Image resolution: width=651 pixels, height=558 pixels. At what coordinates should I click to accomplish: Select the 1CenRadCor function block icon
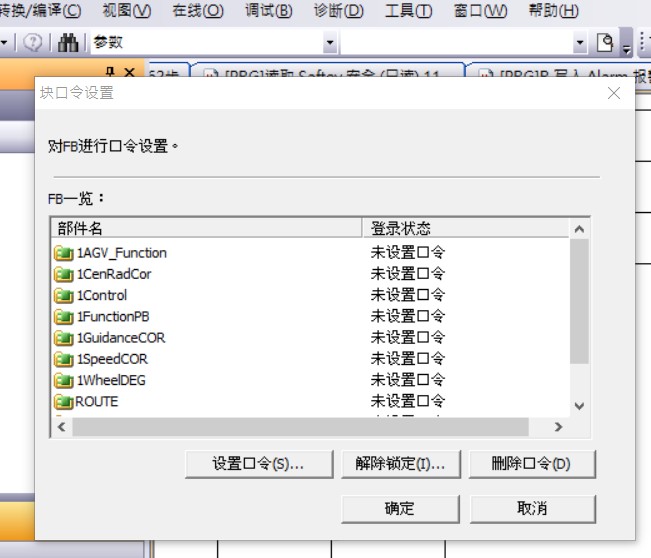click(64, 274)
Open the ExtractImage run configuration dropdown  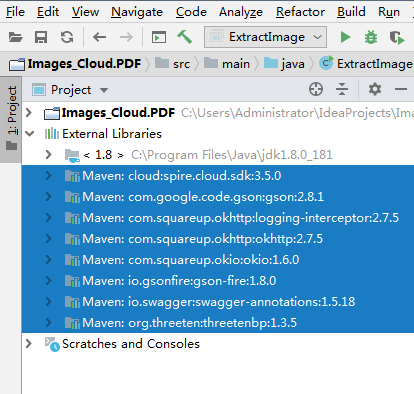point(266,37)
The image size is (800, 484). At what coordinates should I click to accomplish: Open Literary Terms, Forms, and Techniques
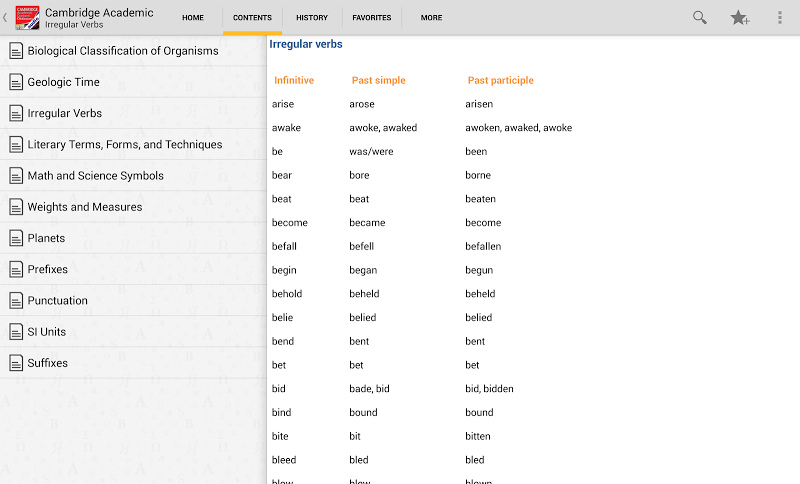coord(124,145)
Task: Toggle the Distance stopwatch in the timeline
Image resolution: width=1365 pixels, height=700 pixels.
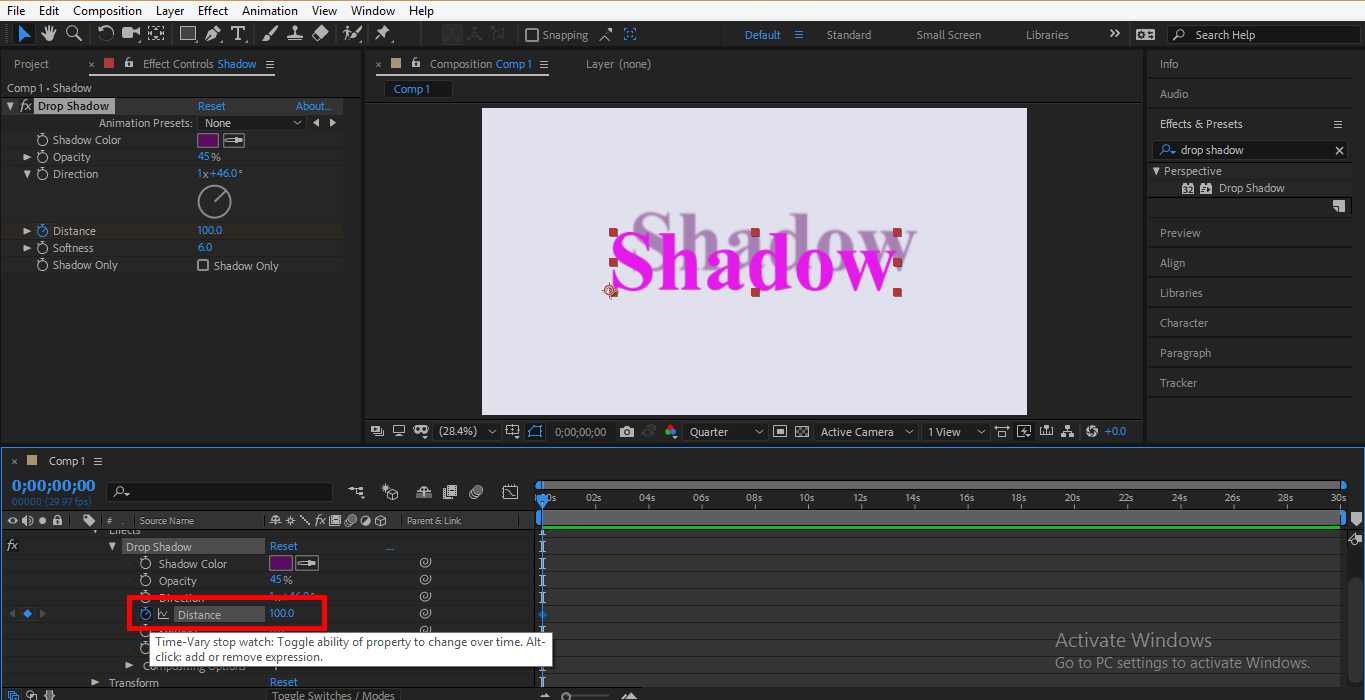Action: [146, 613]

※

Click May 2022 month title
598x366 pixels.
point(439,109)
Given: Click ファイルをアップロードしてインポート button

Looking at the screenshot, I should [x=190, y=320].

※

Exercise details —
Swap "stopwatch" for "timer" in the data, starting with the line with "Task: Toggle the" and going on through the line with "Action: [146, 613]", and give back only those lines with everything else unchanged and the pictures left out.

Expected answer —
Task: Toggle the Distance timer in the timeline
Image resolution: width=1365 pixels, height=700 pixels.
Action: [146, 613]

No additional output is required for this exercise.